Reproduce the data verbatim from the line containing "Click the 'Use" through the end of the data, including both ends, and leave the pictures out.

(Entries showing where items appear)

....................

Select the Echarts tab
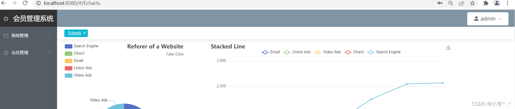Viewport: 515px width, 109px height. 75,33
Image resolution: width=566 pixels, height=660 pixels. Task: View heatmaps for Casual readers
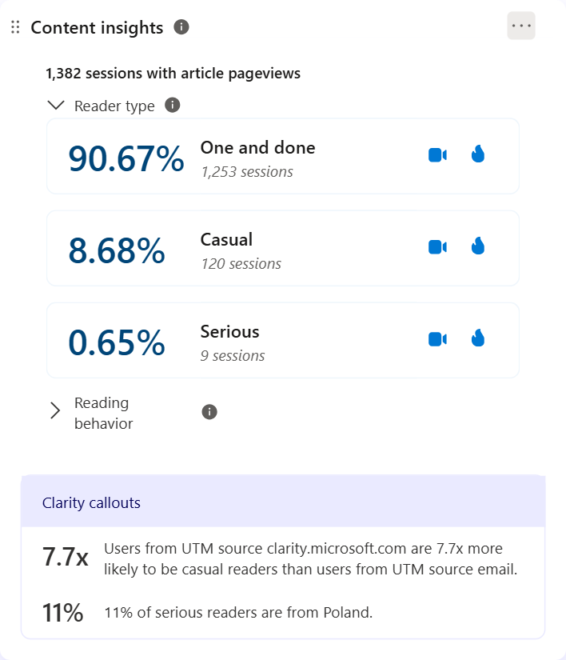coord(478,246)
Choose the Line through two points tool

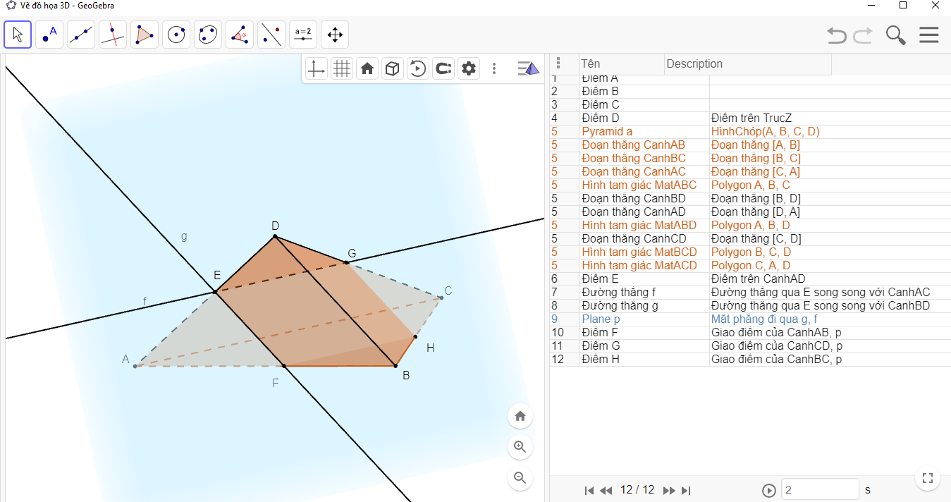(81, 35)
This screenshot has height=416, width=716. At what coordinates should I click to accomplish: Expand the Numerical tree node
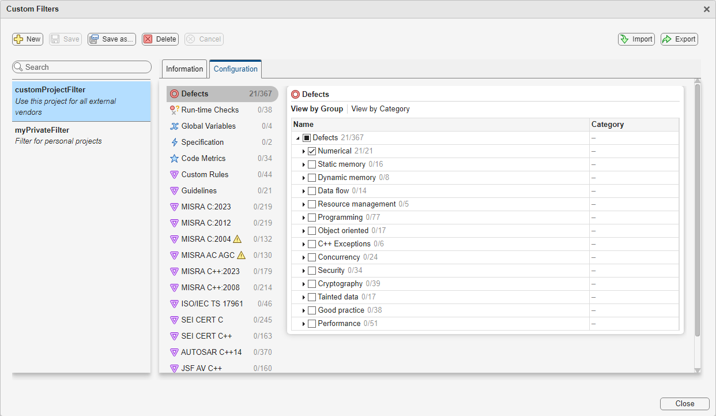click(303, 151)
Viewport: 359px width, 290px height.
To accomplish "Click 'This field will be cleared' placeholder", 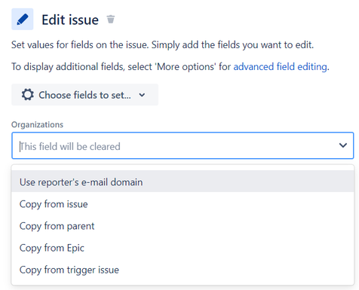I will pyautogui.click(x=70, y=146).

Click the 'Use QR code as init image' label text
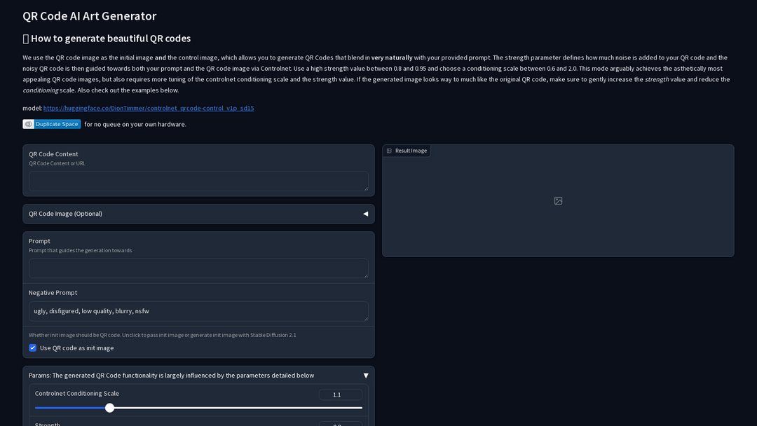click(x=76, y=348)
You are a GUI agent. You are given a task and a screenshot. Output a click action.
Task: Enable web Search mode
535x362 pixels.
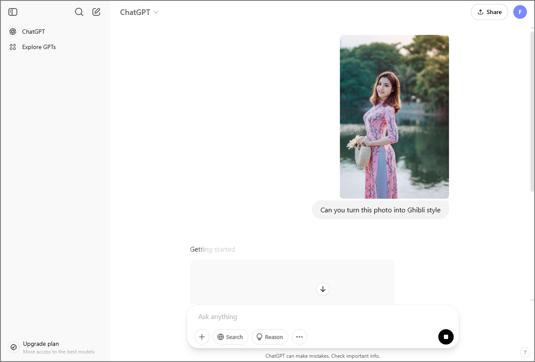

....................

FULL SOLUTION:
Click the 'Use QR code as init image' label text
click(x=76, y=348)
You are a GUI agent. You are given a task and a screenshot. Output a click action.
Task: Enable web Search mode
535x362 pixels.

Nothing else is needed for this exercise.